Moi je n’ai jamais fait ça, sauf la lune qui est à part; mais dans tous les films que j’ai faits, je cherche des témoins qui peuvent parler à la troisième personne, je m’assieds en face d’eux et la forme, en fin de compte, m’intéresse assez peu.
C’est ce qui se dit dans le film que j’ai terminé il y a une semaine et que j’ai présenté hier: on savait qu’il y avait encore une dizaine de témoins par rapport à un massacre en Roumanie. On a mis deux mois à le tourner mais six pour retrouver les témoins qui ont été éparpillés.
Même si un historien est intelligent, je préfère mille fois avoir l’avis des gens simples qui ont vécu les choses et qui les racontent.
Il y a beaucoup d’humour dans vos films.
Pensez-vous que le rire soit un rempart contre la médiocrité humaine?
Le rire?…. Oui, absolument, quand on me parle de mon film sur la lune, moi ça me rappelle surtout mon goût pour la plaisanterie.
Il y a des gens qui se penchent sur des études sérieuses pour Opération Lune….Nous,on l’a fait à la manière de Y’a t’il un pilote dans l’avion ou Bananas de Woody Allen».
Si on ne m’avait laissé faire que des comédies, je n’aurais fait que ça . Celui que je présente ce soir : Meurtre a l’empire states building,c’est aussi sur ce principe.
C’est un film que j’espère drôle, mais c’est un humour un peu particulier parce que c’est une commande de Canal Plus, la seule chaîne qui avait les sous pour le produire : soixante longs métrages américains déposés en morceaux, ils l’ont détesté pourtant je ne le trouve pas si nul que ça; il a eu une critique excellente, donc pour se venger, ils l’ont diffusé le soir de la finale de la coupe du monde de football pour être sûr de n’avoir pas un chat devant le poste .
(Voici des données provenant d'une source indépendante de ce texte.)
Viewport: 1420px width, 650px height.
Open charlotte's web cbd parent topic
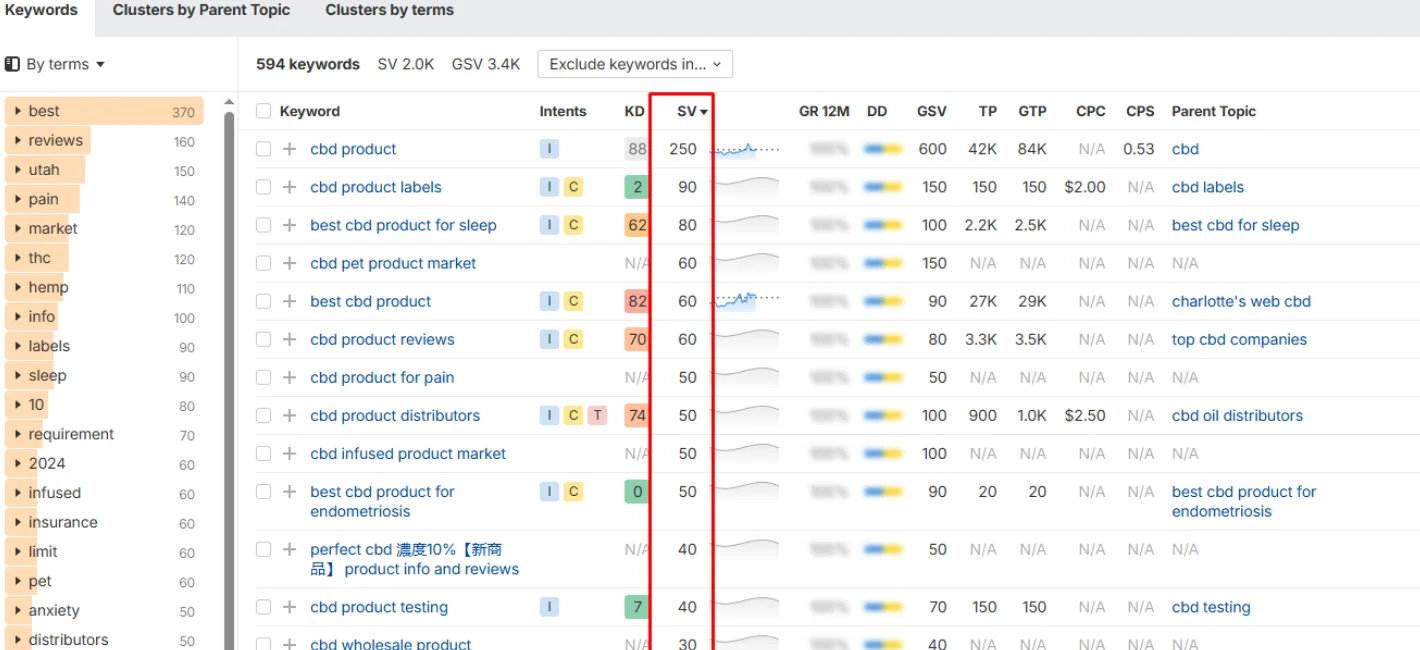click(1241, 301)
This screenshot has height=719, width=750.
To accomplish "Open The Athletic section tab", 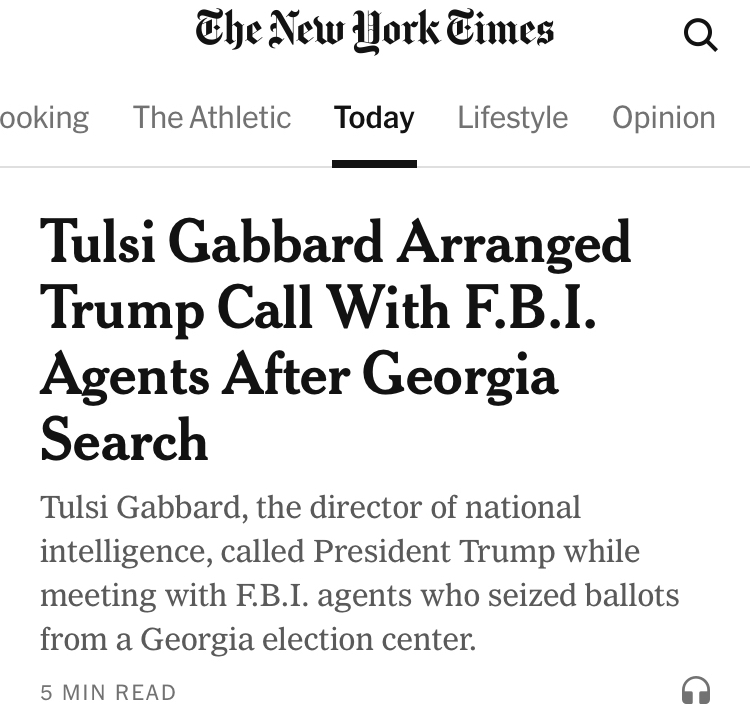I will coord(212,117).
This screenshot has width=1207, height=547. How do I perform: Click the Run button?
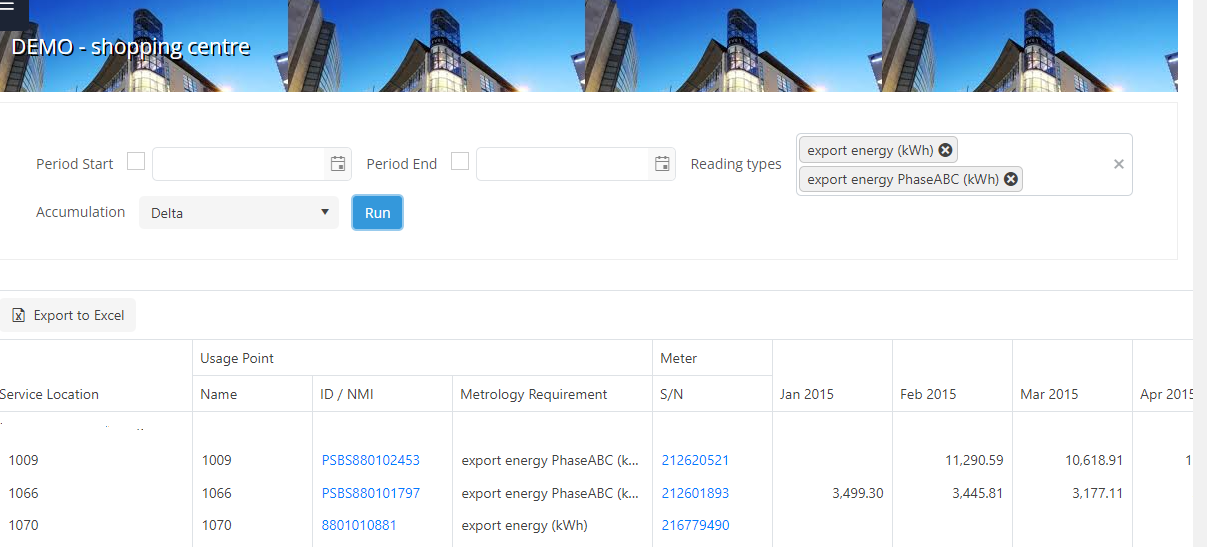pyautogui.click(x=377, y=213)
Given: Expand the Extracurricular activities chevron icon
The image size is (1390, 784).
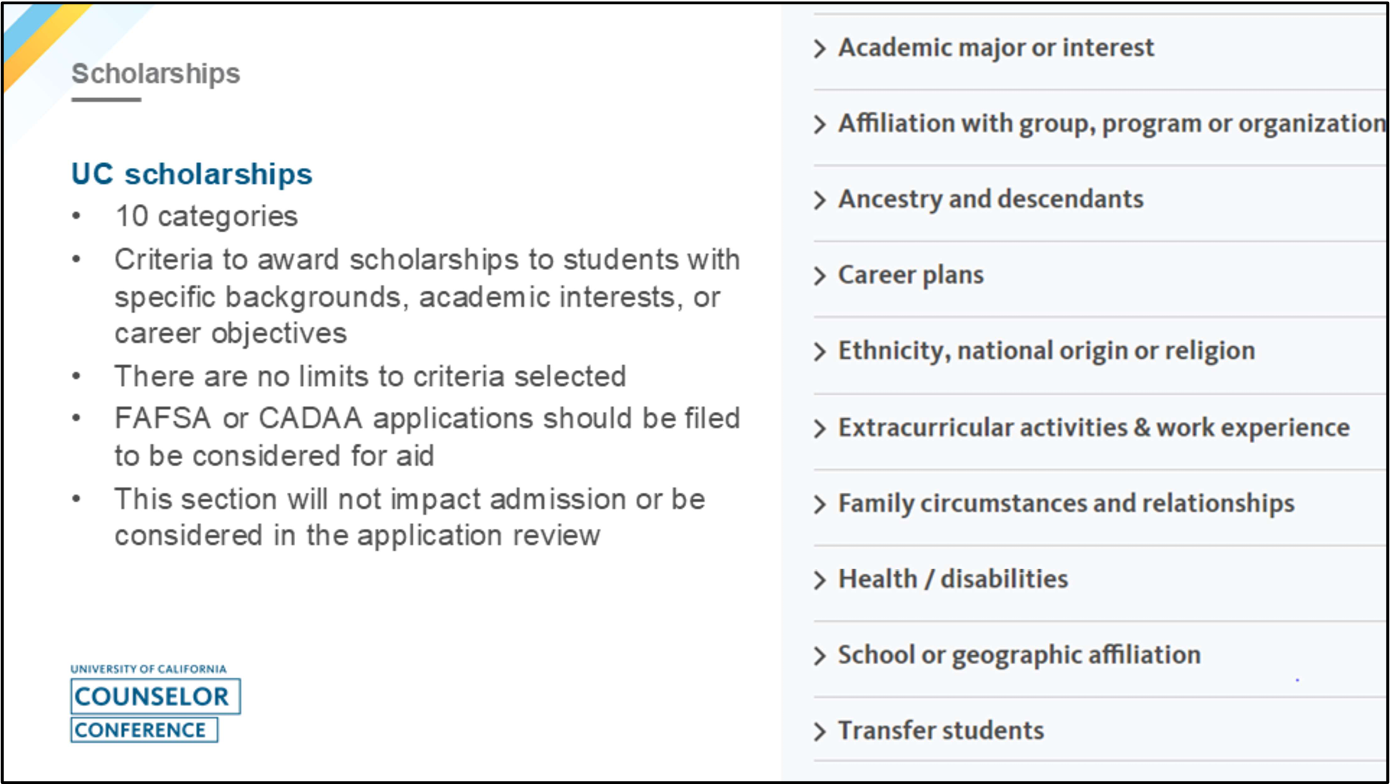Looking at the screenshot, I should [820, 428].
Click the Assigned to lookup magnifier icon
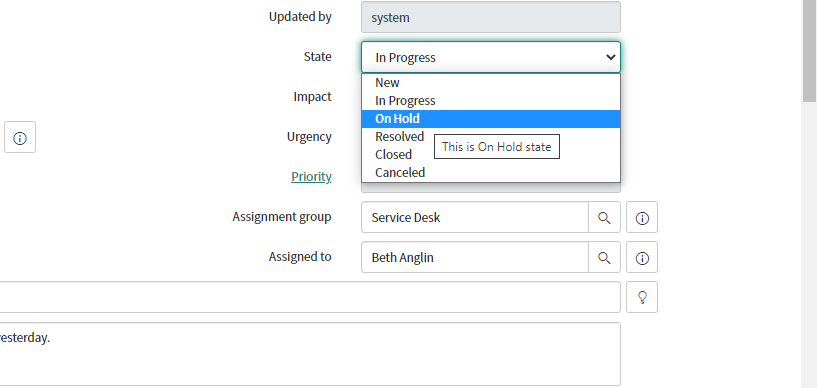The image size is (817, 388). point(604,257)
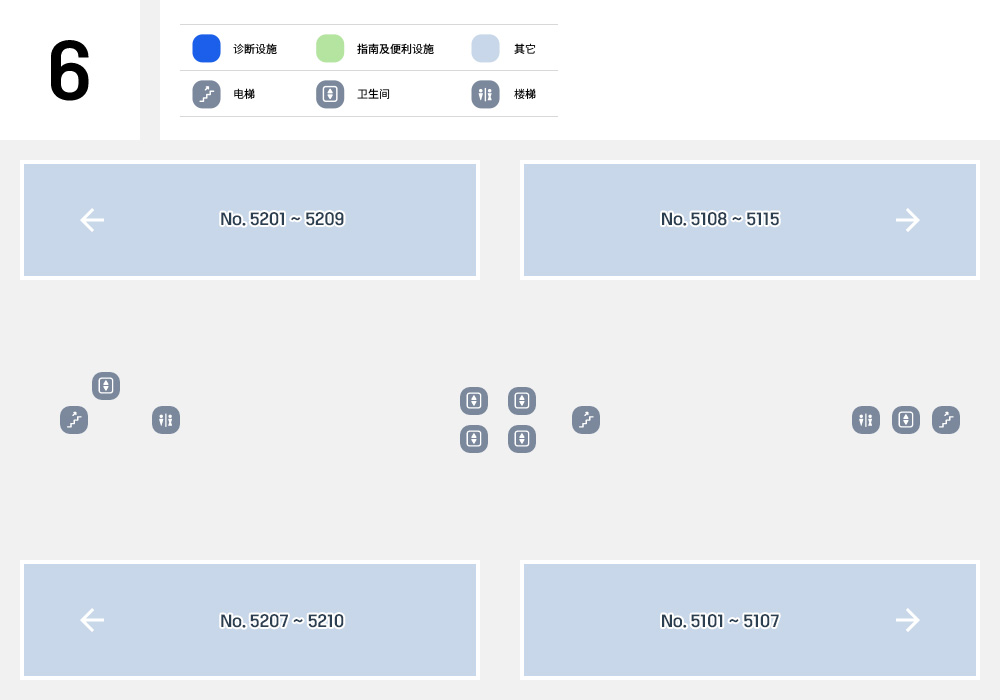Select the bottom-right elevator icon in the center group
This screenshot has height=700, width=1000.
pos(522,439)
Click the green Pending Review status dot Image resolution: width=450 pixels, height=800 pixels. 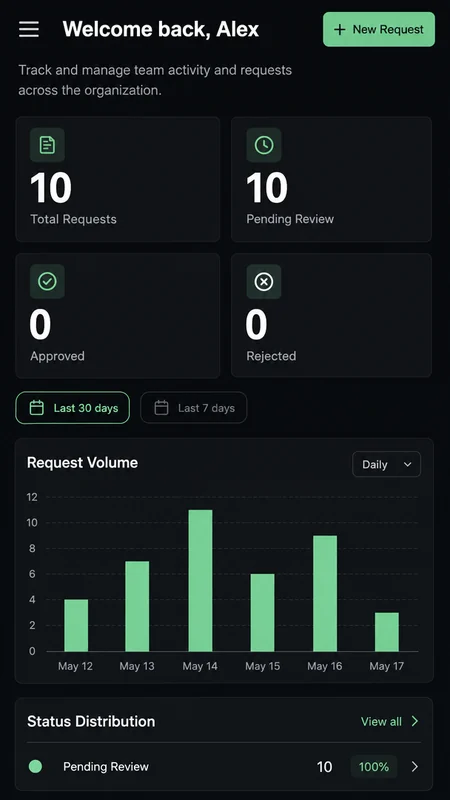[x=35, y=766]

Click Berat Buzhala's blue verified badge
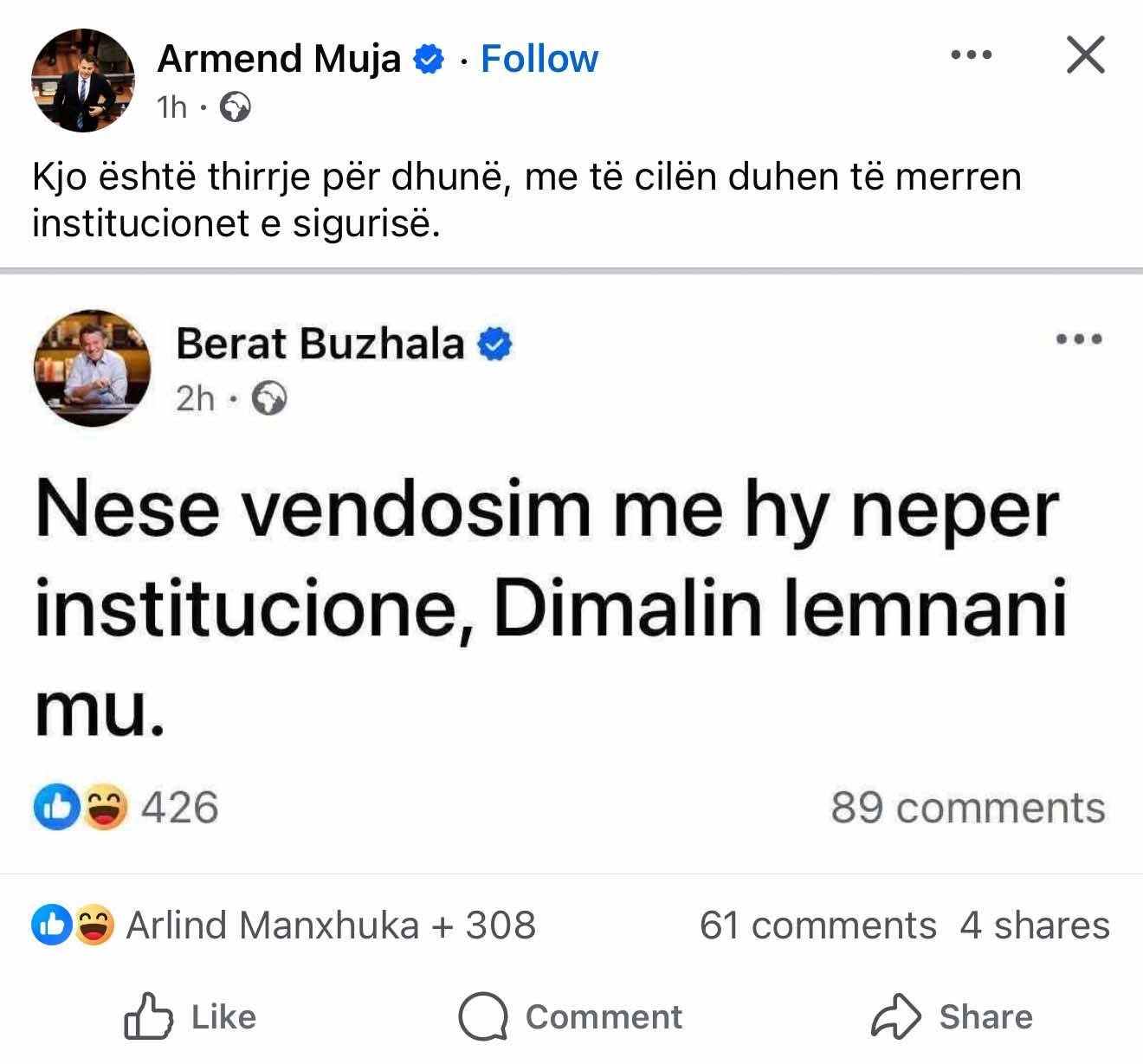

Qu’avez vous appris sur le cinéma aux cotés de Maurice Pialat ?
J’ai appris comment on fabriquait un long métrage.
Il ne disait jamais « moteur » ni « ça tourne » ni « coupez »… c’était son principe. Il disait que tous les beaux films, c’est ce qu’il y a avant et après la scène . On ne les voyait jamais chez d’autres réalisateurs .C’était très fort pour mettre les gens mal à l’aise. Il aimait, pour entretenir les rapports avec les comédiens, respecter son image de type infect et violent.
Un moment qui m’avait marqué dans A nos amours un soir, Sandrine Bonnaire devait rentrer très tard alors qu’elle avait dit au personnage de sa mère qu’elle rentrait tôt, Pialat dit à Bonnaire de rentrer tranquillement et dira totalement l’inverse à la mère qui l’attendait près de la porte et la massacra complètement ….Bonnaire ne s’attendait pas à ça… c’est ce qui est fou et qui surprend dans cette scène .
Le mot de la fin maintenant, êtes-vous optimiste quant à l’avenir du cinéma politique et du monde dans sa globalité?
Du monde… certainement pas, peut être que vous trouverez un jour un fou qui est optimiste.
Sur le documentaire, par contre, je suis très optimiste; il y en a au moins deux qui sortent chaque semaine en France, signe d’une excellente santé. Je dis toujours qu’un bout de documentaire et dix fois plus fort qu’une fiction même si La liste de schindler de Spielberg est un bon film, il n’arrivera jamais a la cheville de Shoah de Lanzmann.